Cnidaria is the earliest-branching metazoan phylum containing a well-developed, lens-containing visual system located on specialized sensory structures called rhopalia. Each rhopalium in a cubozoan jellyfish Tripedalia cystophora has a large and a small complex, camera-type eye with a cellular lens containing distinct families of crystallins. Here, we have characterized J2-crystallin and its gene in T. cystophora. The J2-crystallin gene is composed of a single exon and encodes a 157-amino acid cytoplasmic protein with no apparent homology to known proteins from other species. The non-lens expression of J2-crystallin suggests nonoptical as well as crystallin functions consistent with the gene-sharing strategy that has been used during evolution of lens crystallins in other invertebrates and vertebrates. Although nonfunctional in transfected mammalian lens cells, the J2-crystallin promoter is activated by the jellyfish paired domain transcription factor PaxB in co-transfection tests via binding to three paired domain sites.
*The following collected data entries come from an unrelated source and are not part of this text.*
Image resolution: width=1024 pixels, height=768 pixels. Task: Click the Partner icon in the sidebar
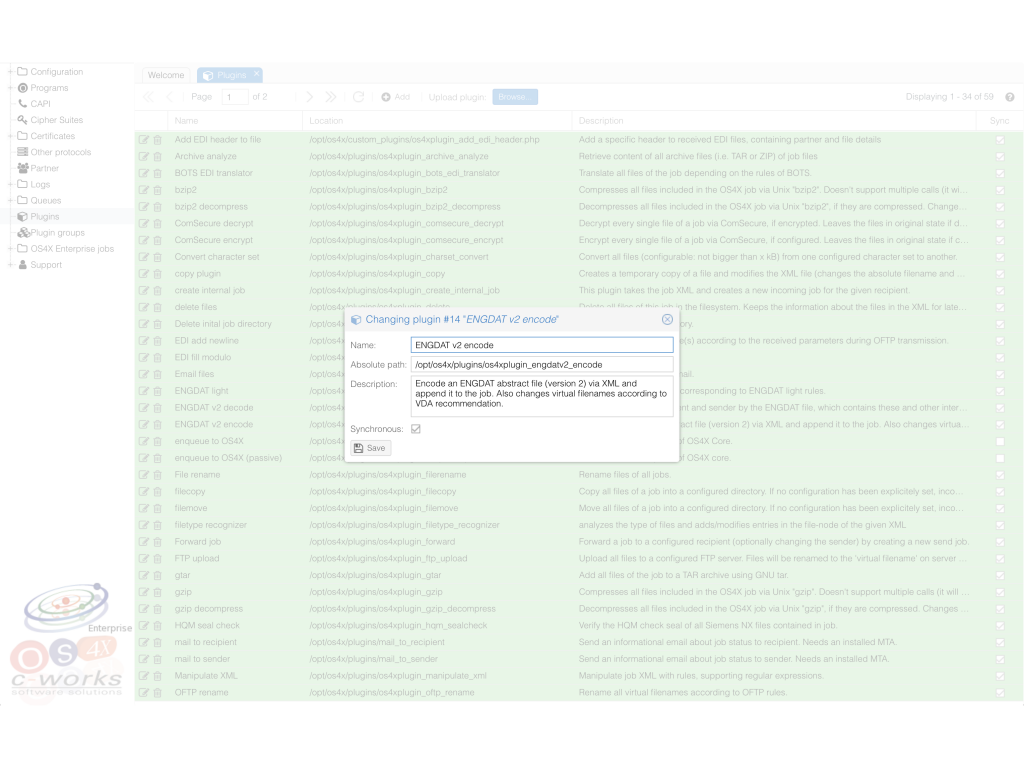pyautogui.click(x=22, y=168)
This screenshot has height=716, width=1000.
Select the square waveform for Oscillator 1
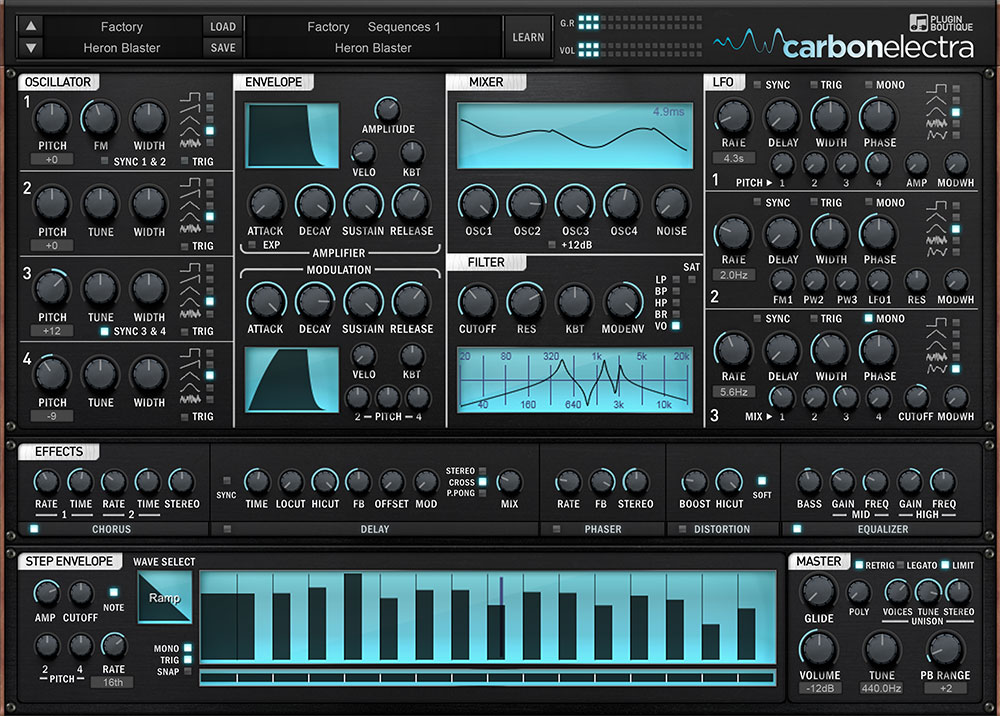tap(208, 98)
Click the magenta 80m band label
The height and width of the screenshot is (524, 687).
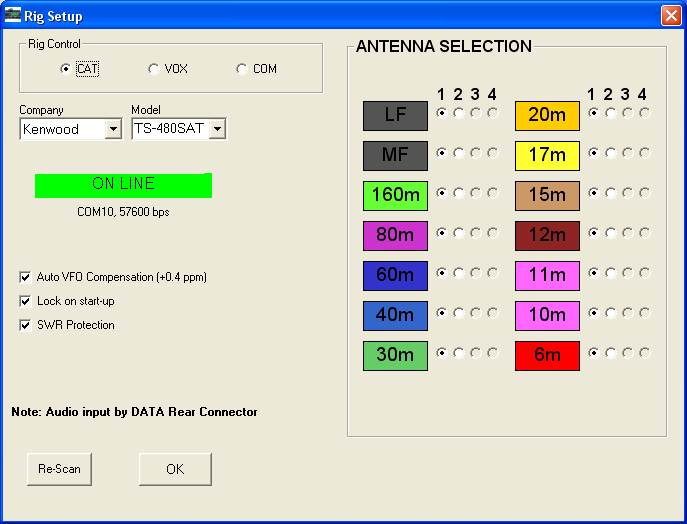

PaxB paired domain-binding sites were also identified in the PaxB-regulated promoters of the J1A- and J1B-crystallin genes, which are not homologous to the J2-crystallin gene. Taken together with previous studies on the regulation of the diverse crystallin genes, the present report strongly supports the idea that crystallin recruitment of multifunctional proteins was driven by convergent changes involving Pax (as well as other transcription factors) in the promoters of nonhomologous genes within and between species as well as within gene families.